SourceForge is ending free personal web hosting

I’ve been involved in open source software for a long time, working on countless projects since the 1990s. In the early days of open source, projects had to find places to share their work: this was usually on FTP sites if the project dated before about 1995. But after the World Wide Web innovation in 1995, projects moved to websites.

At least in the first few years of the web, that meant open source projects needed to rent their own website hosting. For example, the FreeDOS Project website was hosted from a variety of small web hosting companies during that time. As hosting plans shifted with the “dot com” explosion, and especially with bandwidth limits, we changed hosting providers to keep up with our nonexistent budget.

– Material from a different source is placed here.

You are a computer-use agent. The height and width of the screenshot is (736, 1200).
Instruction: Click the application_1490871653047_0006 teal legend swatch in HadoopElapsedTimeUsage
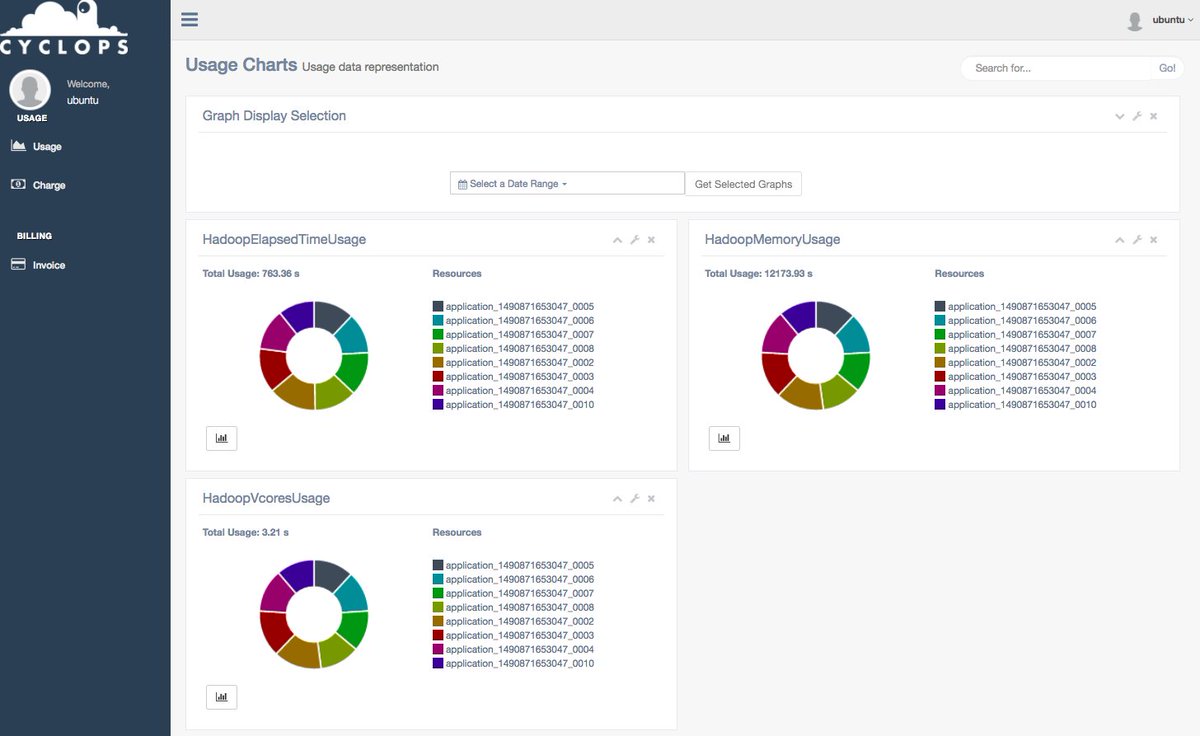click(438, 321)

That changed in 1999 when SourceForge arrived on the scene. SourceForged provided free hosting to open source projects, including websites, file management, and source control. Over the years, SourceForge added (and removed) other services, including email lists, wiki, and blogging.

As times changed, so did SourceForge. With the popularity of other blogging platforms, SourceForge eventually shut down the blog service. Same for the wiki. It just didn’t make sense to maintain a parallel service that few people used.

And this month, SourceForge announced that another of its free services will go away: SourceForge will be sunsetting developer web hosting for user accounts (unrelated to project web hosting) in 60 days on October 10th, 2025. It’s been years since I thought of their developer personal website hosting. I had completely forgotten about it. And that’s probably one reason that SourceForge is sunsetting the service.

See the announcement about the closure. SourceForge advises that “If you are using developer web hosting on your SourceForge user account, please make arrangements before October 10th, 2025. Project web hosting for projects will continue as is.”